- _GOALS_:
1. Rewrite the passage on CSR and ESG benefits starting at "ESG Investors Stick" and ending at "genuine quality advice.", with "quarter" changed to "fiscal year".
2. According to the passage on CSR and ESG benefits, what do many investment funds include in their financial portfolios?
3. Decide whether each statement agrees with the passage on CSR and ESG benefits, answering yes or no and quoting the words that settle it.
(a) ESG investors tend to be more interested in a company's next 10 years than in its next quarter.
(b) Employees are becoming less conscious of the impact their job has on society.
(c) Encouraging volunteering for charity fundraising can improve company reputation.

- _PASSAGE SHOWN_:
========================
Benefits of Corporate Social Responsibility Benefits of Environmental Social Governance
Responsible Business Reputation: 
Implementing company-wide values relating to CSR, such as minimising environmental impact, or encouraging volunteering for charity fundraising can improve company reputation. This can increase investments from shareholders and improve sales. 
Improved Stock Liquidity: 
Investors are more willing to fund companies that are actively making efforts to improve their environmental and social impact. Many investment funds include ESG reports in their financial portfolios because they know this is what investors are looking for. 
Higher Employee Retention:
Having a clear CSR strategy can improve your employee retention rate. This is because employees are becoming more conscious of the impact that their job has on society and the economy, and want to make a positive impact. Therefore if you demonstrate that you are such a company, you will not only attract better employees but also retain them for longer. 
ESG Investors Stick Around Longer: 
ESG investors tend to be more interested in the next 10 years of a company that they are investing in, rather than the next quarter. Therefore having a strong ESG report can attract investors that are going to grow with you through the years. This means you can rely on them for funding and genuine quality advice.
========================
- _RAW DATA_:
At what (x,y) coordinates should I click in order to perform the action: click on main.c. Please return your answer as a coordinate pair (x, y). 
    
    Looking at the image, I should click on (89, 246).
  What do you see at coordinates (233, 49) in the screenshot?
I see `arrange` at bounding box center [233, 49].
========================
- _SET OF ANSWERS_:
1.
ESG Investors Stick Around Longer: 
ESG investors tend to be more interested in the next 10 years of a company that they are investing in, rather than the next fiscal year. Therefore having a strong ESG report can attract investors that are going to grow with you through the years. This means you can rely on them for funding and genuine quality advice.

2. ESG reports.

3.
(a) Yes: "ESG investors tend to be more interested in the next 10 years of a company that they are investing in, rather than the next quarter."
(b) No: "employees are becoming more conscious of the impact that their job has on society and the economy"
(c) Yes: "encouraging volunteering for charity fundraising can improve company reputation"